### Stated task
Find every line in the material below that contains the string "pyautogui", matching case exactly, and copy each of those lines.

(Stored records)
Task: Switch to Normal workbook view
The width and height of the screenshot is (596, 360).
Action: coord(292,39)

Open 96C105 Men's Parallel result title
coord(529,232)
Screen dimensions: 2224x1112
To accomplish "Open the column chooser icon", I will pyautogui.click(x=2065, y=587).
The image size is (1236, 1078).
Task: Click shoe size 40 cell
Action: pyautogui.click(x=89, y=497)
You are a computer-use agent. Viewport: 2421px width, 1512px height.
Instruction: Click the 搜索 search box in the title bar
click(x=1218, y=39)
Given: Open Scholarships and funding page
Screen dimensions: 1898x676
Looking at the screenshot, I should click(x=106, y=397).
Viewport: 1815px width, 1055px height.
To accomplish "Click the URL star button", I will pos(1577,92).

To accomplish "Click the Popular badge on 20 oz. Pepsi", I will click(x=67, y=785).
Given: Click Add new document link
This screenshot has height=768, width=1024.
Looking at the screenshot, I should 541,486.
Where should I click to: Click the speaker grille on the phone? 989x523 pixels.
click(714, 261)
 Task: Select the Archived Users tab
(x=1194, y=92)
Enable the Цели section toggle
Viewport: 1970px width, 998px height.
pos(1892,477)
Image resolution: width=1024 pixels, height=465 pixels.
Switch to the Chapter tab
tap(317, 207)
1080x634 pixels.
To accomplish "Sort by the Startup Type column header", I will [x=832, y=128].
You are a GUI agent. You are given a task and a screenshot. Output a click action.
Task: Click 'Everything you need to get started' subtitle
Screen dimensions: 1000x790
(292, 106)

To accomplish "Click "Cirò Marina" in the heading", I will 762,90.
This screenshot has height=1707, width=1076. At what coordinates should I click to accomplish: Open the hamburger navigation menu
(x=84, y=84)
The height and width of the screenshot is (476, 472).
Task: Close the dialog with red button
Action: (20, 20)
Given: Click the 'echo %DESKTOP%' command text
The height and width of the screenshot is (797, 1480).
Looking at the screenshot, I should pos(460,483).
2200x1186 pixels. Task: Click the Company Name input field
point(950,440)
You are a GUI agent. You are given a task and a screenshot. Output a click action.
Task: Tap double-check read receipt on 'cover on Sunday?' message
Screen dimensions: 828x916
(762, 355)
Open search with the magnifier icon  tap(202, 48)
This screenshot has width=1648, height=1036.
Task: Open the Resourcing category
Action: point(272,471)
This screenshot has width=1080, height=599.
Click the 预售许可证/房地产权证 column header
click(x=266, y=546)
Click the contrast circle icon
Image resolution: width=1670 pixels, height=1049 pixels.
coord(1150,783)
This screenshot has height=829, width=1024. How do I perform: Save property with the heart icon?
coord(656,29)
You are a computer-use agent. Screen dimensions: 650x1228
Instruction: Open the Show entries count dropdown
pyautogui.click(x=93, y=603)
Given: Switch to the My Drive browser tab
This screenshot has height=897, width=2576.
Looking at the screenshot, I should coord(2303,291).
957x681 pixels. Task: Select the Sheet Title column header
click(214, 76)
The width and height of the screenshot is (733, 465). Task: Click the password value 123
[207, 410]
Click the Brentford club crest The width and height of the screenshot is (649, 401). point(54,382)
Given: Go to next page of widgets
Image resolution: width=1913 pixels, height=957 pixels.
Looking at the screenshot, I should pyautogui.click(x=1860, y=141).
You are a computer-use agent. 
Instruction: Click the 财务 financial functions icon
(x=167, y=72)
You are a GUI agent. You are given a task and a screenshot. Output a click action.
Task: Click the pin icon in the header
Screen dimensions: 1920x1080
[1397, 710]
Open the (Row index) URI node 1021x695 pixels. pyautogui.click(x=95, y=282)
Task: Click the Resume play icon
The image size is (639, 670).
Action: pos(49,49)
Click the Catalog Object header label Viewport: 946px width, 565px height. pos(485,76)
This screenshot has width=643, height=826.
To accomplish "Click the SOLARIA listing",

### Full response
To accomplish "Open the column chooser icon", I will pyautogui.click(x=2065, y=587).
Action: pyautogui.click(x=89, y=497)
pyautogui.click(x=93, y=603)
Looking at the screenshot, I should pyautogui.click(x=1860, y=141).
Open the (Row index) URI node 1021x695 pixels. pyautogui.click(x=95, y=282)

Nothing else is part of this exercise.